> [TASK OBJECTIVE]: Only the lines from the one bearing "Given: Open the" through the end of the entries should be output, exactly as they stand, and pictures should be skipped.

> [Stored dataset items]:
++++++++++++++++++++
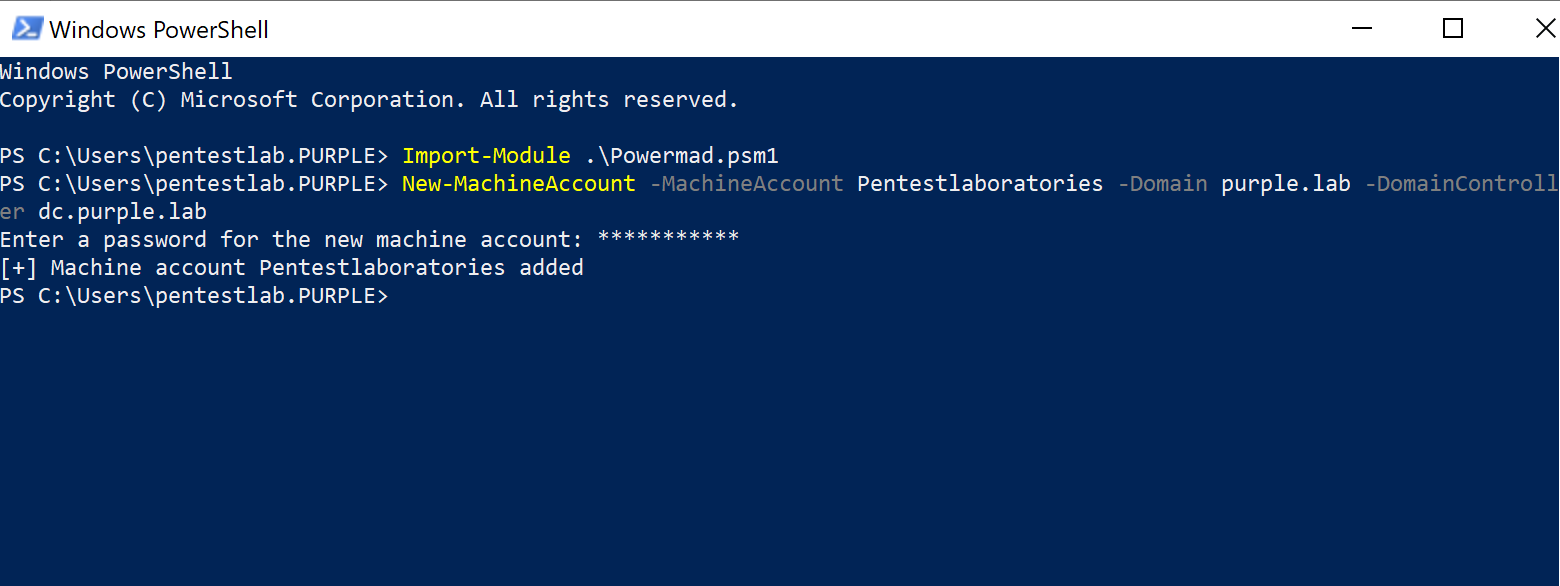Image resolution: width=1560 pixels, height=586 pixels.
Task: Maximize the PowerShell window
Action: click(x=1453, y=29)
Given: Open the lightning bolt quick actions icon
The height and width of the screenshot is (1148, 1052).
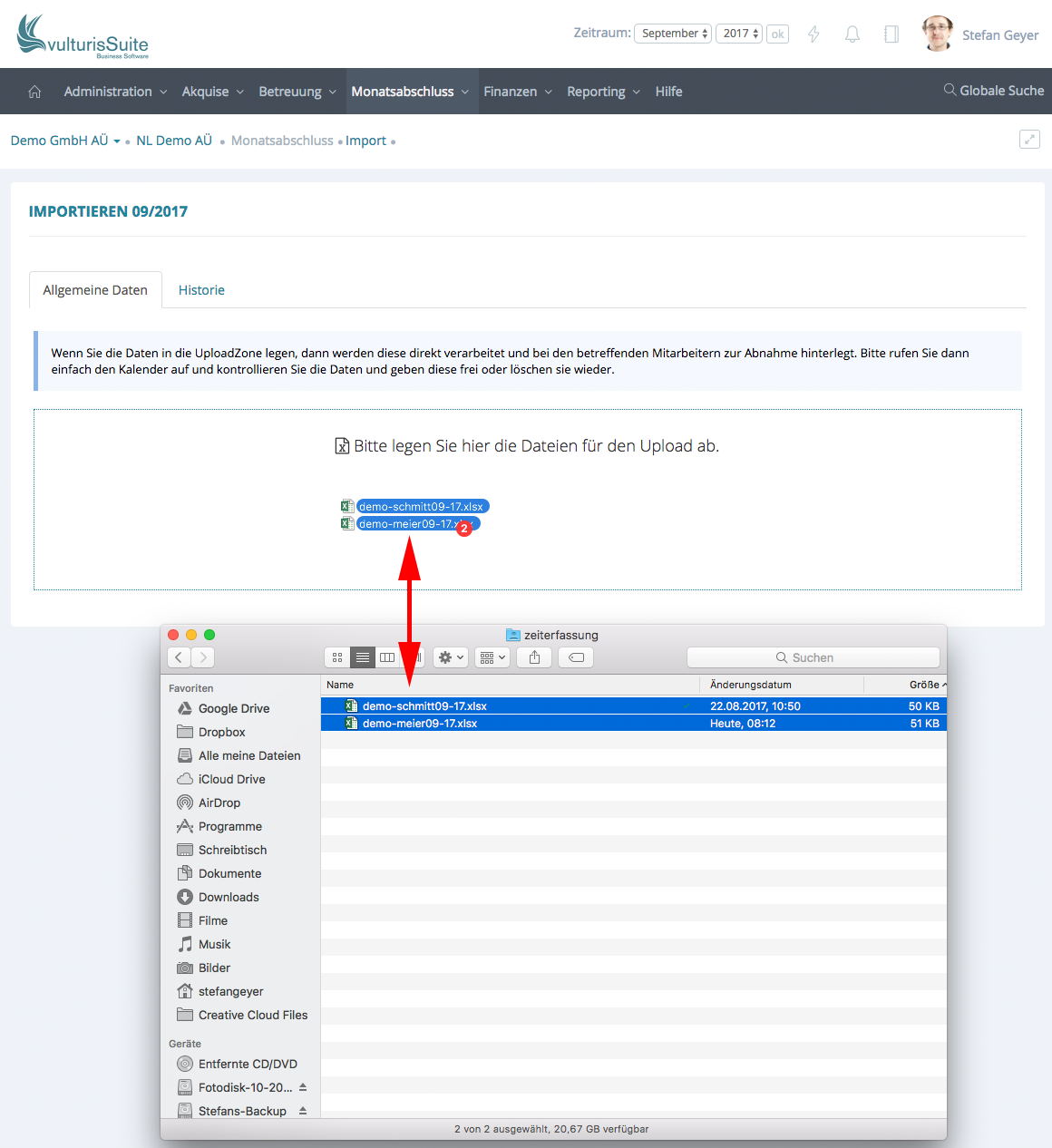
++++++++++++++++++++
> [TASK SOLUTION]:
Given: Open the lightning bolt quick actions icon
The height and width of the screenshot is (1148, 1052).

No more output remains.